(Collected data entries)
=======

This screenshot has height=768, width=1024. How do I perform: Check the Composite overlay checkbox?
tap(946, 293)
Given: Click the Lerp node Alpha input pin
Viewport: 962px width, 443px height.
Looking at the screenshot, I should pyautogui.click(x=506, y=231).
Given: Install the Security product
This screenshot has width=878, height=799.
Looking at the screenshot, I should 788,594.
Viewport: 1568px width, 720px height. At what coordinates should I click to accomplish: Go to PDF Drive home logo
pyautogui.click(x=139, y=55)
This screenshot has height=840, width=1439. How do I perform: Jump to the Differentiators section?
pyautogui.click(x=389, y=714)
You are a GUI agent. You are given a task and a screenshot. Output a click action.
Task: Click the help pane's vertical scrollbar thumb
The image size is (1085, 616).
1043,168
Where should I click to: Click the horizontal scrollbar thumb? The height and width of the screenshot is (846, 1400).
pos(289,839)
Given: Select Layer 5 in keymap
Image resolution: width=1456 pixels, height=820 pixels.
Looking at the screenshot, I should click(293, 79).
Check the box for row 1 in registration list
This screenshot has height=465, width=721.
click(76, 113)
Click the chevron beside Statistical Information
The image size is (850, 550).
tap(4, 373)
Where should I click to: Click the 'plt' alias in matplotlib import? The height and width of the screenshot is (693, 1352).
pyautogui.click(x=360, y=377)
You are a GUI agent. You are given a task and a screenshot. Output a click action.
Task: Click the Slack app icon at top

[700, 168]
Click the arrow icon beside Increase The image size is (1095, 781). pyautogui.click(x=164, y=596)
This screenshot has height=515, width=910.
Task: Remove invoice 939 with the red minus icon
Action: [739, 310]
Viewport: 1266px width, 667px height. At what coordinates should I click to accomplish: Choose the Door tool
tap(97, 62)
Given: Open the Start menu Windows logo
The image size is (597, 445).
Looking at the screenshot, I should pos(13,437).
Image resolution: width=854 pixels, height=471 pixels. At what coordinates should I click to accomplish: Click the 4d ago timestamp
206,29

=======

WHAT NEEDS TO BE DONE:
Could every record be printed again exactly as it reads?

SOLVED EXERCISE:
This screenshot has height=768, width=1024. How do I perform: Check the Composite overlay checkbox?
tap(946, 293)
Given: Click the Lerp node Alpha input pin
Viewport: 962px width, 443px height.
Looking at the screenshot, I should pyautogui.click(x=506, y=231).
Given: Install the Security product
This screenshot has width=878, height=799.
Looking at the screenshot, I should 788,594.
Viewport: 1568px width, 720px height. At what coordinates should I click to accomplish: Go to PDF Drive home logo
pyautogui.click(x=139, y=55)
This screenshot has height=840, width=1439. How do I perform: Jump to the Differentiators section?
pyautogui.click(x=389, y=714)
You are a GUI agent. You are given a task and a screenshot. Output a click action.
Task: Click the help pane's vertical scrollbar thumb
The image size is (1085, 616).
1043,168
Where should I click to: Click the horizontal scrollbar thumb? The height and width of the screenshot is (846, 1400).
pos(289,839)
Given: Select Layer 5 in keymap
Image resolution: width=1456 pixels, height=820 pixels.
Looking at the screenshot, I should click(293, 79).
Check the box for row 1 in registration list
This screenshot has height=465, width=721.
click(76, 113)
Click the chevron beside Statistical Information
The image size is (850, 550).
tap(4, 373)
Where should I click to: Click the 'plt' alias in matplotlib import? The height and width of the screenshot is (693, 1352).
pyautogui.click(x=360, y=377)
You are a GUI agent. You are given a task and a screenshot. Output a click action.
Task: Click the Slack app icon at top

[700, 168]
Click the arrow icon beside Increase The image size is (1095, 781). pyautogui.click(x=164, y=596)
This screenshot has height=515, width=910.
Task: Remove invoice 939 with the red minus icon
Action: [739, 310]
Viewport: 1266px width, 667px height. At what coordinates should I click to accomplish: Choose the Door tool
tap(97, 62)
Given: Open the Start menu Windows logo
The image size is (597, 445).
Looking at the screenshot, I should pos(13,437).
Image resolution: width=854 pixels, height=471 pixels. At what coordinates should I click to accomplish: Click the 4d ago timestamp
206,29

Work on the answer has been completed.